Overall, however, this was John Noble’s hour to shine. And he did so. Whatever the future of this series may bring, including a hinted-at musical episode, we go forward from here with a clear view of the searing pain at the center of Walter’s ruined life, and a portrait of a man whose good intentions paved his road to hell.
“I couldn’t lose him again. It was the first hole, Olivia. First breach, first crack in the pattern of cracks, basis between the worlds. And it’s my fault.” —Walter Bishop, ca. 2010
Judging from the credits, this episode took the combined talents of the entire writers’ room at Bad Robot. This could have resulted in too many cooks spoiling the broth; instead we get a finely balanced stew. I had feared that this episode, which looked to be inevitable from the beginning of this season, would show us a Walter who defied rules and broke boundaries through sheer arrogance, the kind of heedless and selfish self-aggrandizement we’ve seen from earlier glimpses of him. Instead, we see a very human Walter, with motives any parent (or human) can understand and sympathize with. Yes, it is terrible that Walter’s kidnapping of AlternatePeter brings unendurable grief to Walternate and his wife—yet we understandWalter, even if we do not condone. From the Walter of 1985, buoyed by his own hubris, to the Walter of 2010, is a long and agonizing journey, which the writers and John Noble took us down in only 43 minutes. Bravo, bravissimo.

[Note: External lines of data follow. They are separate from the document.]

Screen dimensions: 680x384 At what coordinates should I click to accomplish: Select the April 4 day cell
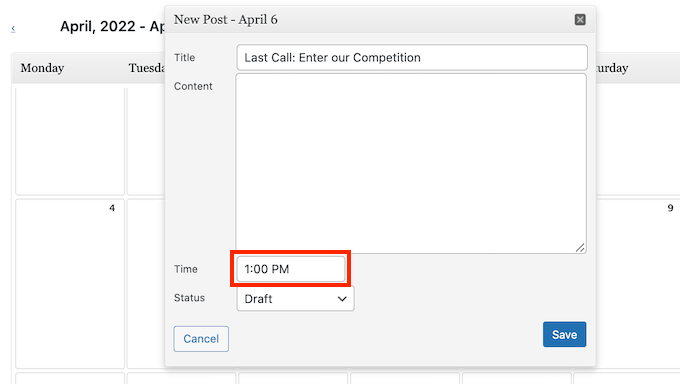pos(70,284)
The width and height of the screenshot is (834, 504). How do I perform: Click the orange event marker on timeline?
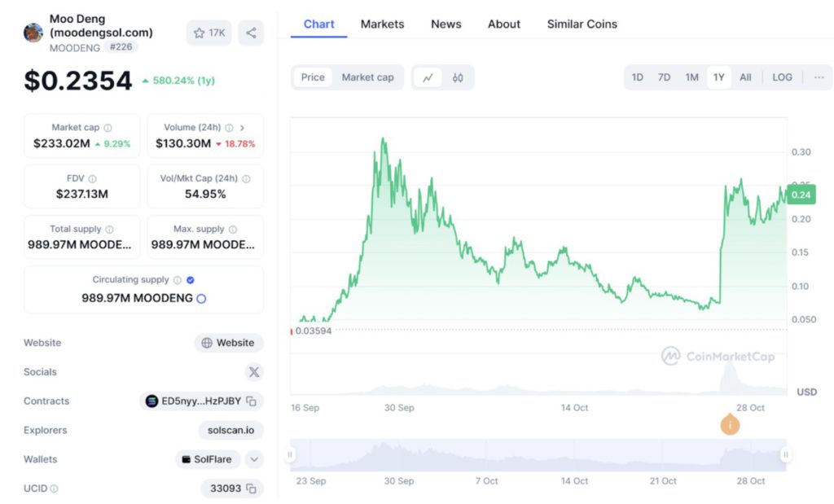point(730,424)
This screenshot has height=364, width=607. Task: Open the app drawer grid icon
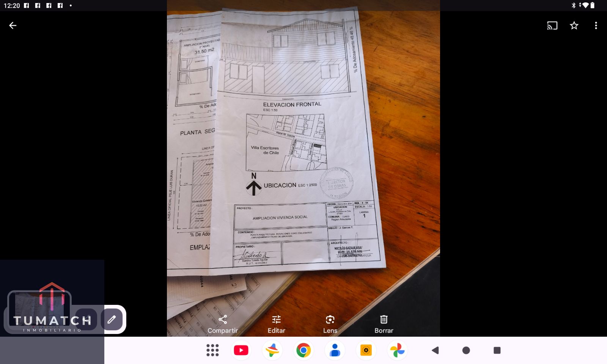(x=212, y=350)
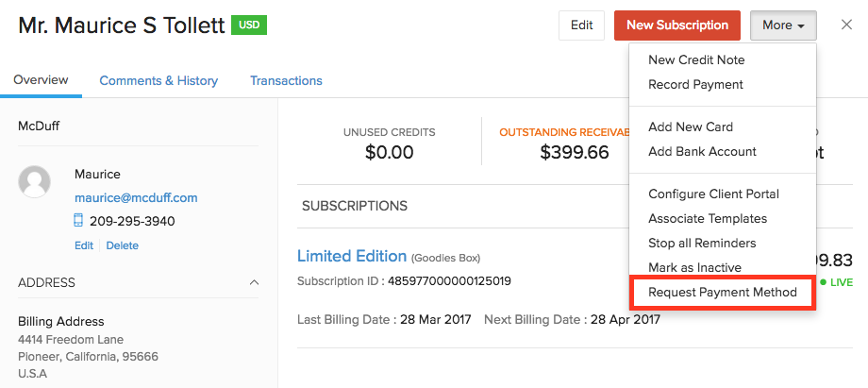Click the Edit customer button
This screenshot has width=868, height=388.
click(x=581, y=25)
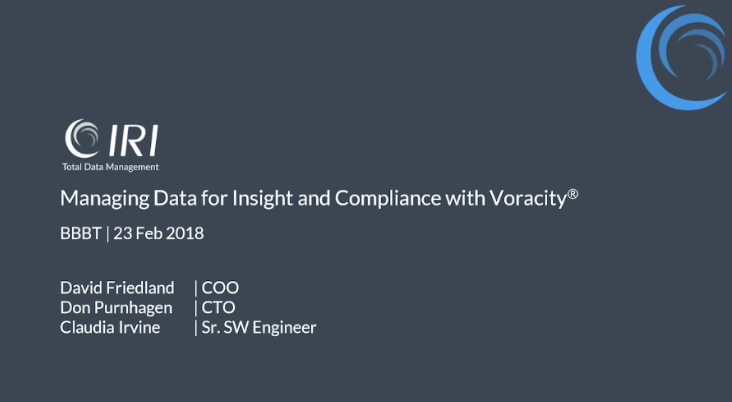Click the BBBT text

pos(81,233)
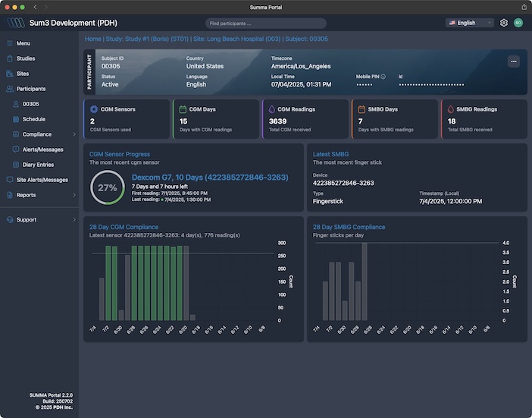Viewport: 532px width, 418px height.
Task: Click the green user avatar icon
Action: coord(518,23)
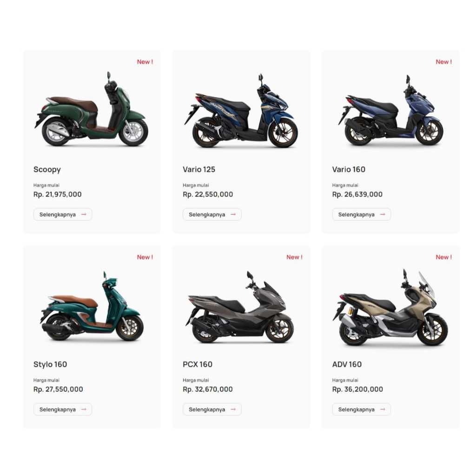This screenshot has width=476, height=476.
Task: Open Selengkapnya for ADV 160
Action: coord(361,409)
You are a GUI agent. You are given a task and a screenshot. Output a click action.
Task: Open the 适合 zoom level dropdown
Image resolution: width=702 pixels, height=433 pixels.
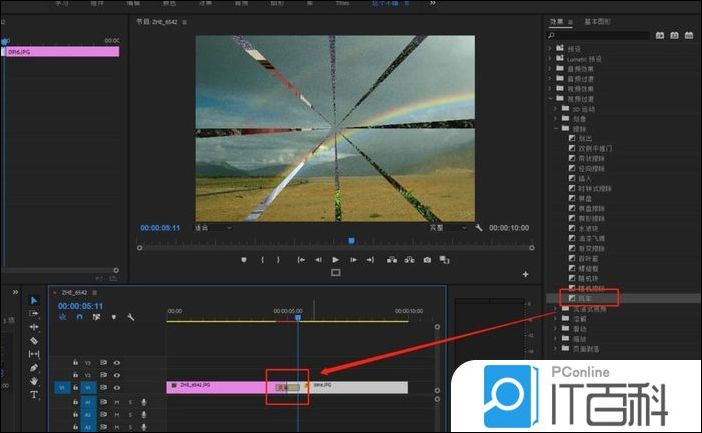[212, 227]
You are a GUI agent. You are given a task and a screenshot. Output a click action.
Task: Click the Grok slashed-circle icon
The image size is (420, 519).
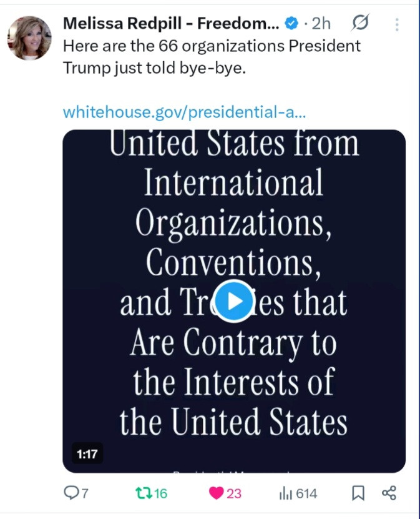point(360,24)
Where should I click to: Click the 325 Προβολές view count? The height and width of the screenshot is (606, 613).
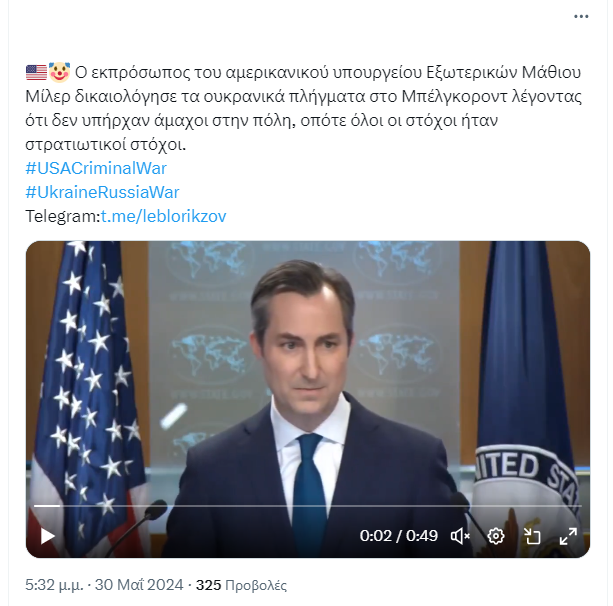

After a two-month hiatus, in which many viewers probably drifted away, Fringe returned to draw only mediocre numbers. Coming in third in its timeslot with a 3.7/6 and 2.2 demo rating, it garnered only 5.97 million viewers. The last time a new episode aired, in February, Fringe had a 2.5 share with 7.7 million viewers. This would worry me a lot, except that (cue trumpet fanfare) Fringe has already been renewed for another season. For once, Fox Network is giving a genre show a second chance to build viewers. Perhaps some of the suits at Fox are old enough to remember that The X-Files didn’t really become a phenomenon until its third year. It would be wonderful to see that magic happen again; and if Abrams and company continue to produce episodes this original and stunning, I think it will happen again.